Y después de beber el café turco pagaron y se levantaron y caminaron con paso parejo por la Matoyannia y sus altas escaleras enjalbegadas, con las pasarelas de madera pintada, que conducen directamente de la calle de adoquines a la planta alta.
– Pero no sabes fingir muy bien, mi amor.

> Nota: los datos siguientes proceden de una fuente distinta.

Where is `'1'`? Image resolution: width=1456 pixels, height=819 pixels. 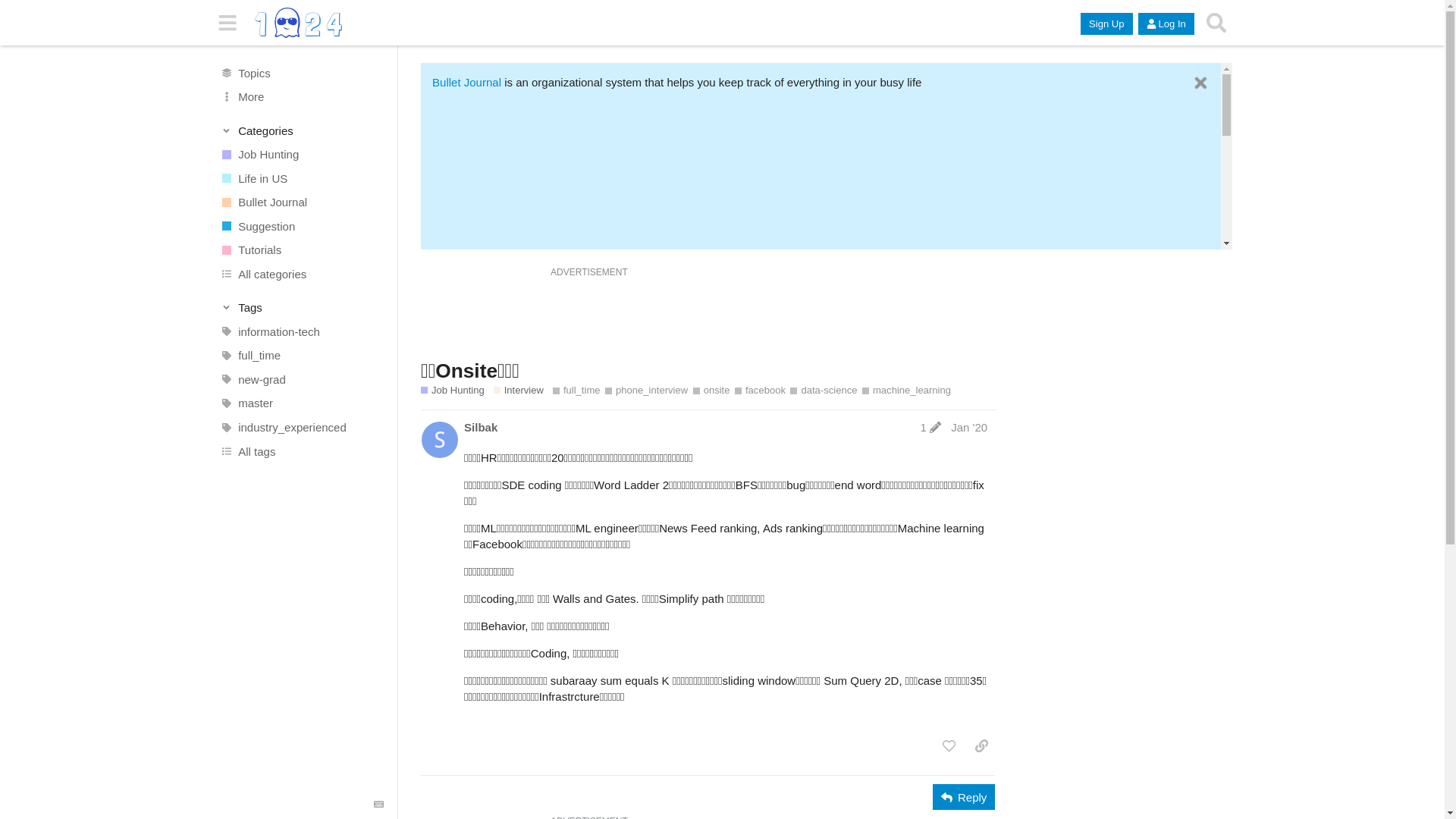
'1' is located at coordinates (930, 427).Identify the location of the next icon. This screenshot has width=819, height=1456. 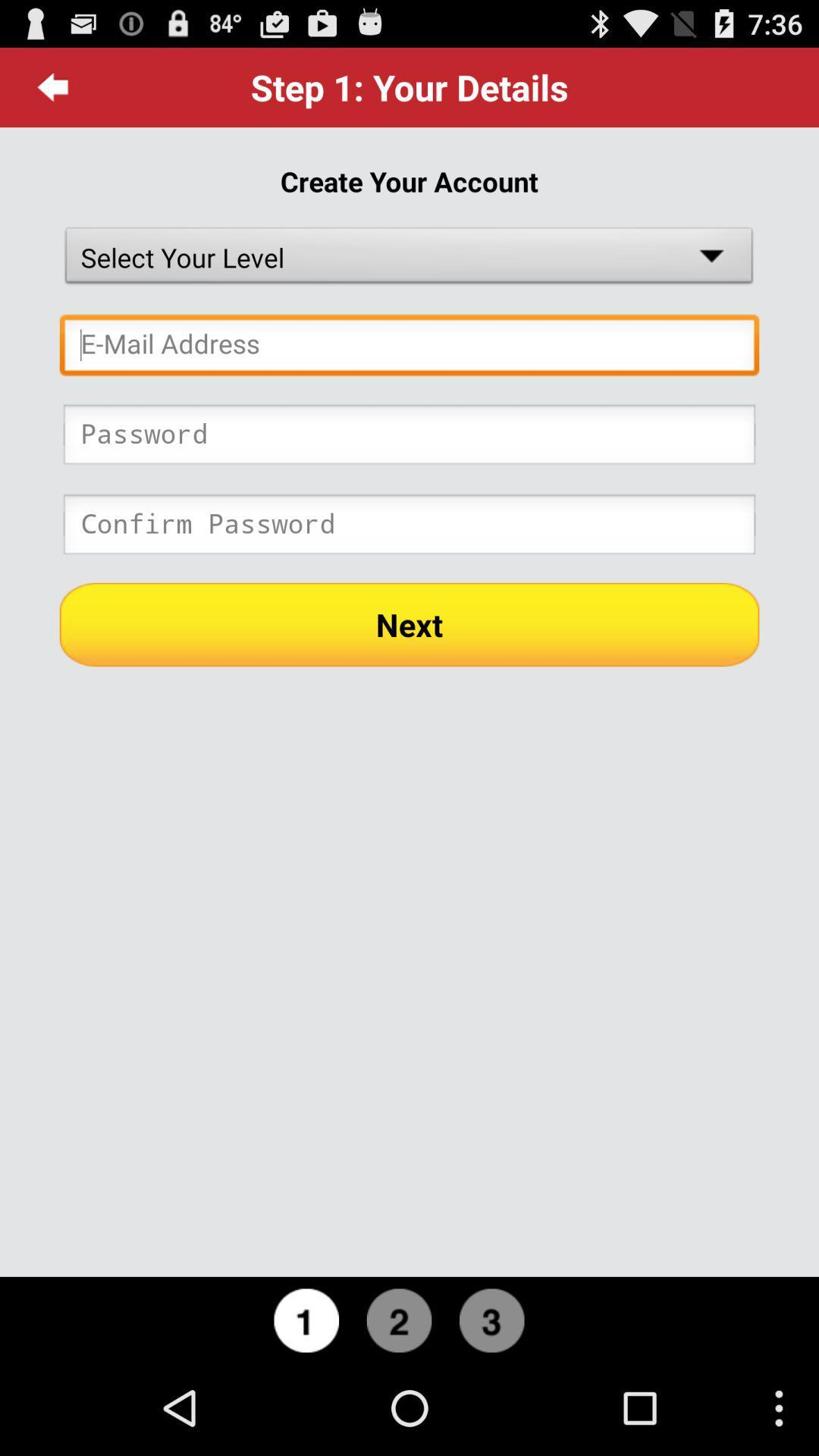
(410, 624).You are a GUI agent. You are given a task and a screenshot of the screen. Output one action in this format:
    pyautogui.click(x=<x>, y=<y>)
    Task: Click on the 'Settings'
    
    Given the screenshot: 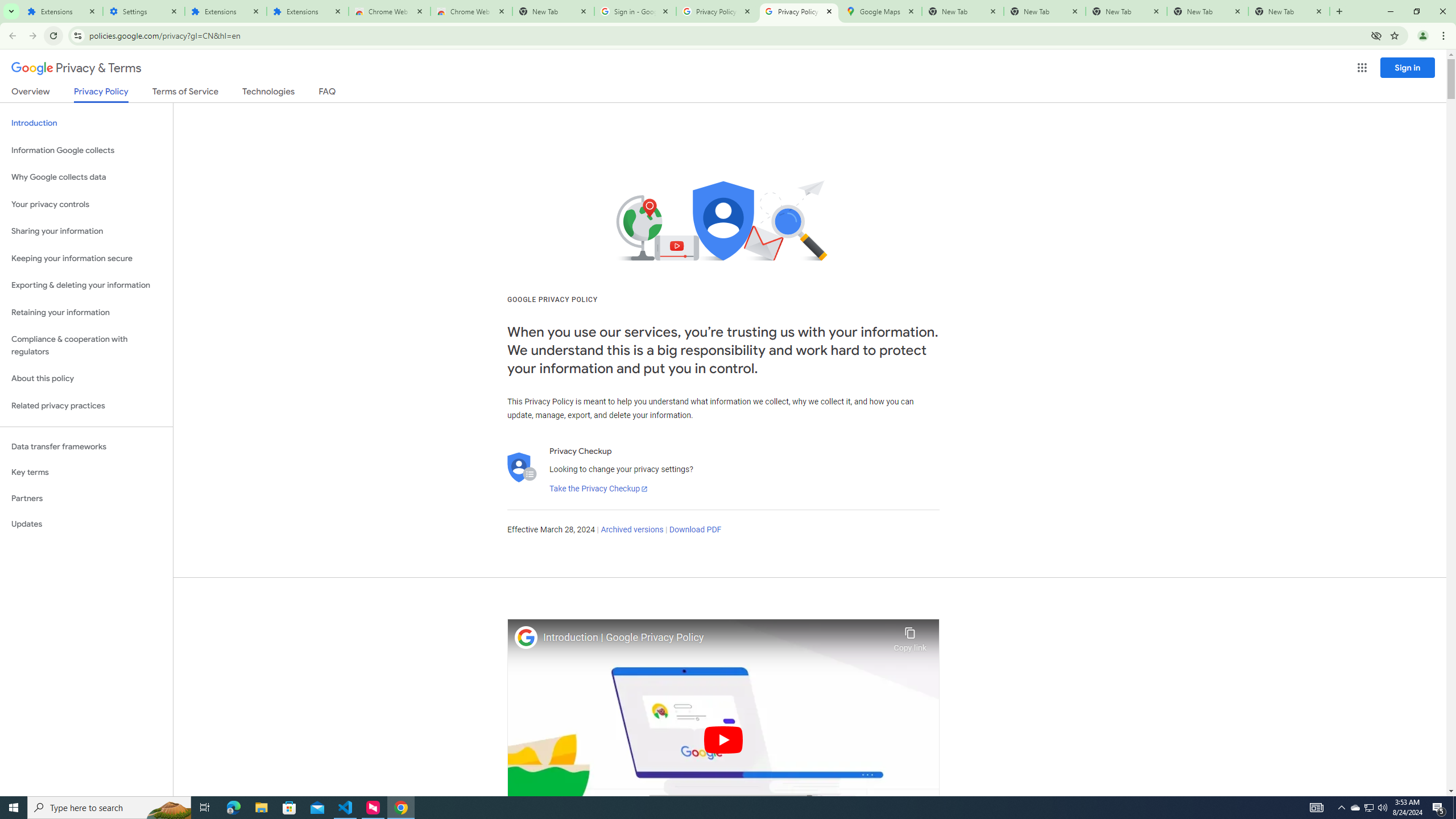 What is the action you would take?
    pyautogui.click(x=143, y=11)
    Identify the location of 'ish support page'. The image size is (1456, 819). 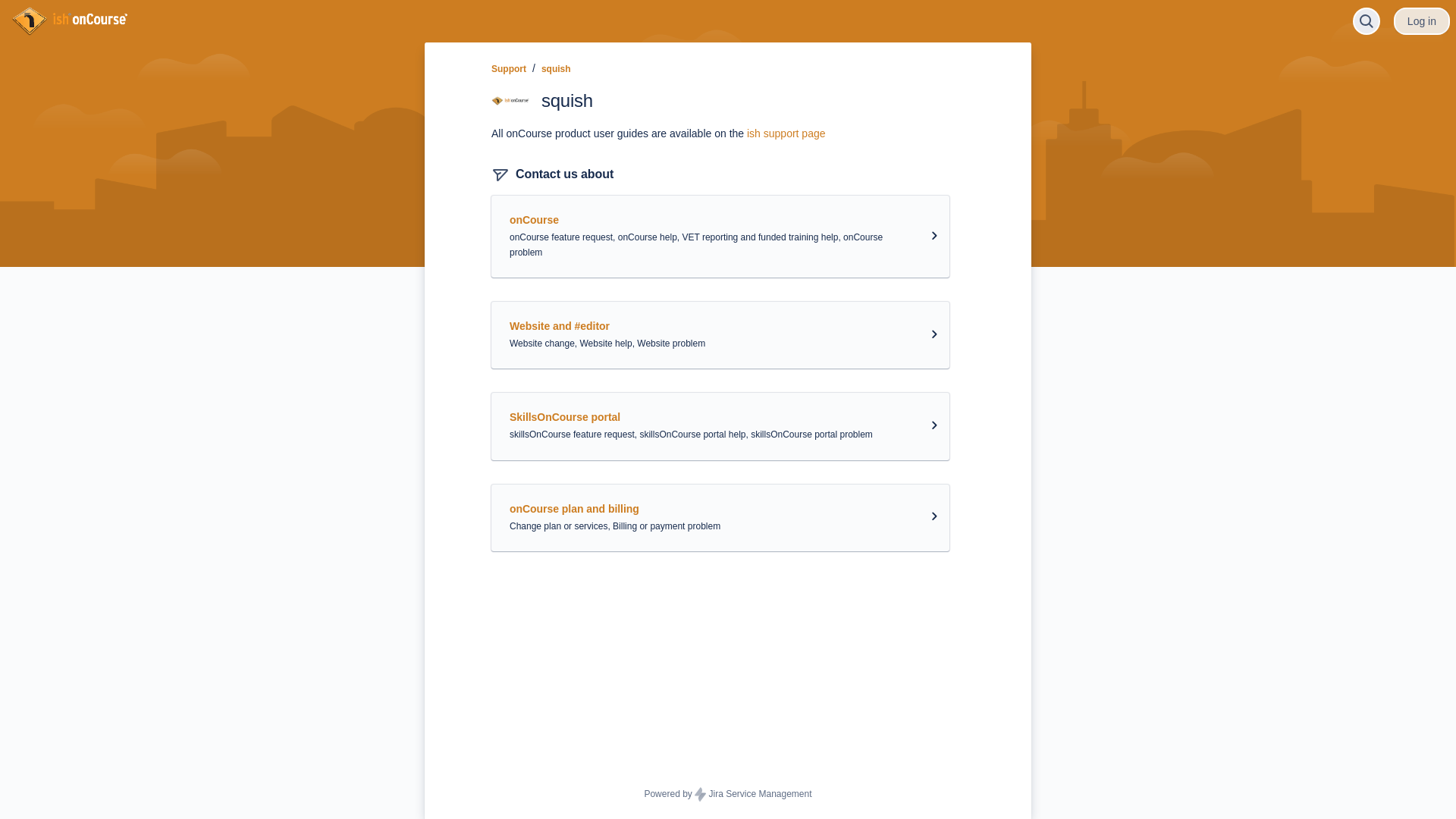
(786, 133).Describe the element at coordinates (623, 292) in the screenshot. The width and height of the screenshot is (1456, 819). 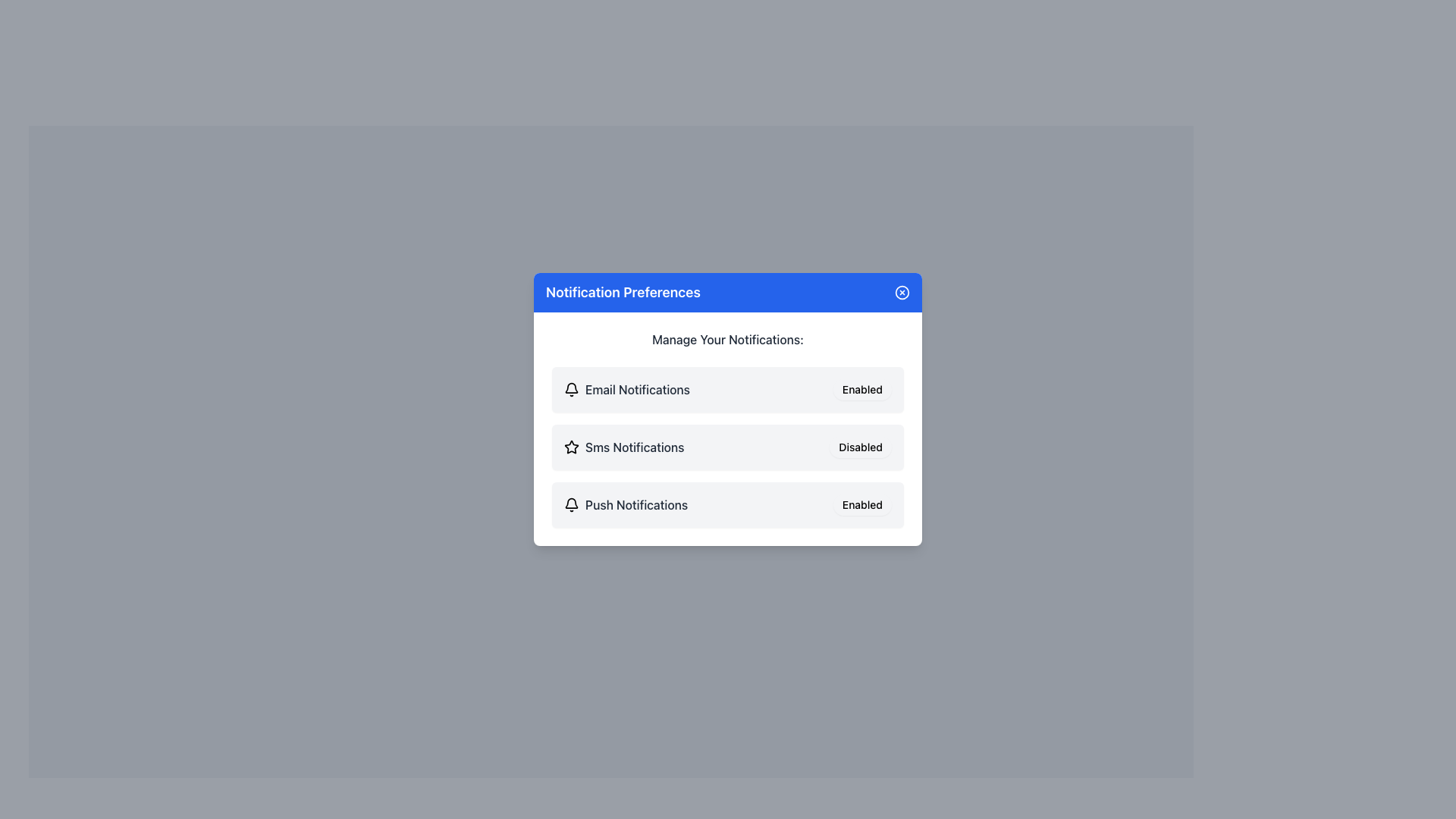
I see `text label displaying 'Notification Preferences' which is prominently positioned in the blue header bar of the modal window` at that location. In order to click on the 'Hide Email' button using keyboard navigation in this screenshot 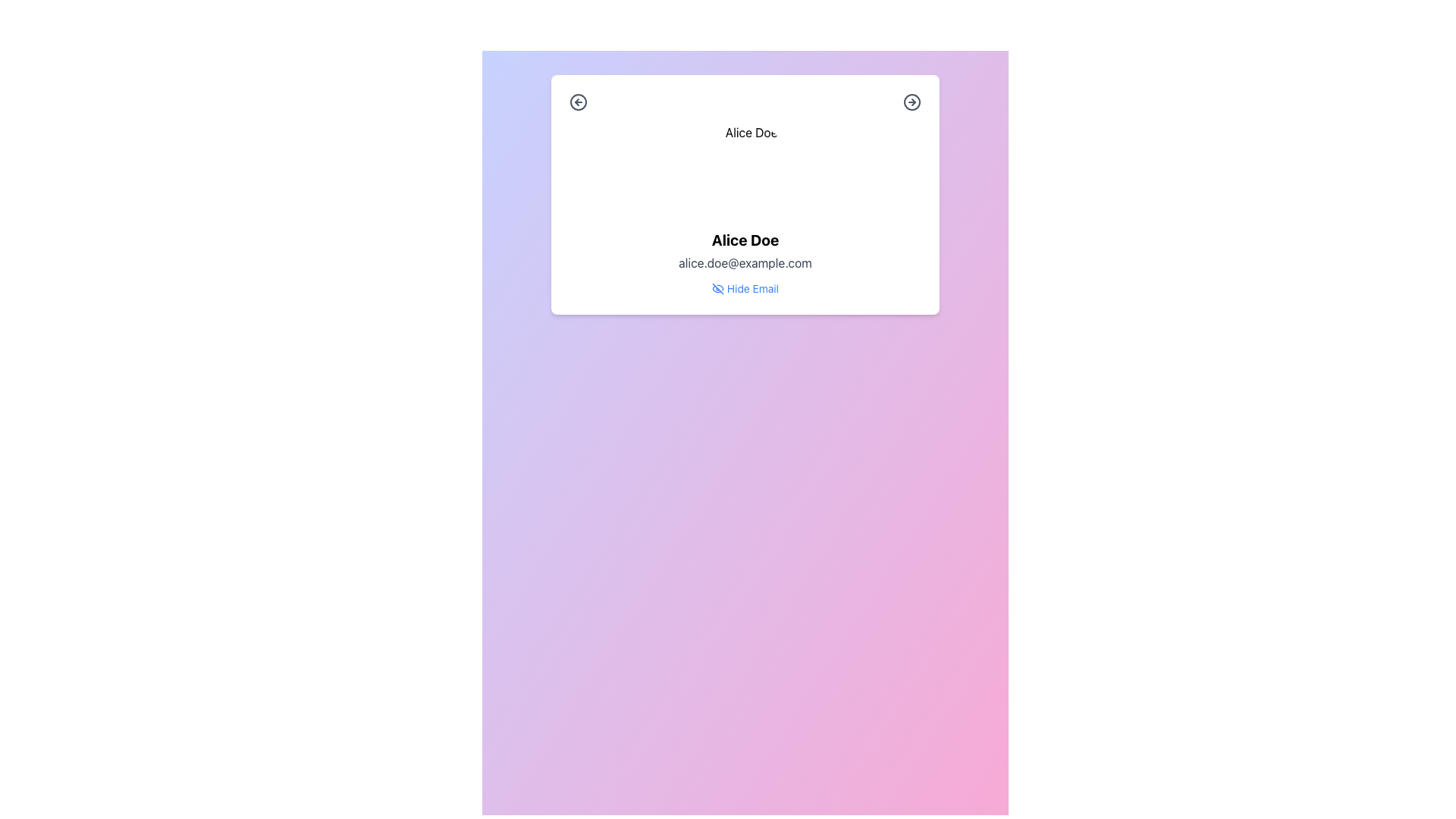, I will do `click(745, 289)`.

Y esos hombres mal afeitados, con las camisas blancas y los gorros viejos, pasan con los burros cargados de canastas y ofrecen las uvas, los higos, los tomates, las calabazas cuando ustedes pasan al lado de Alefcandra donde las casas blancas caen con sus faldas mugosas al golfo y muestran sus pilotes de madera carcomida, verdosa, invadida de carambujos como el fondo de una nave.
– No logras ocultar que finges, que tu cansancio es fingido…
Y Javier levanta la mirada hacia los palomares del monte y luego encuentra frente a él la iglesia de Paraportiani, el castillo de arena de la infancia, de las vacaciones prometidas por Raúl y Ofelia, convertido en santuario blanco, sin aristas, acariciado, más que construido, con dos manos y dejado a cristalizar bajo el sol y a deformarse por el embate de unas olas de agua dura y blanca.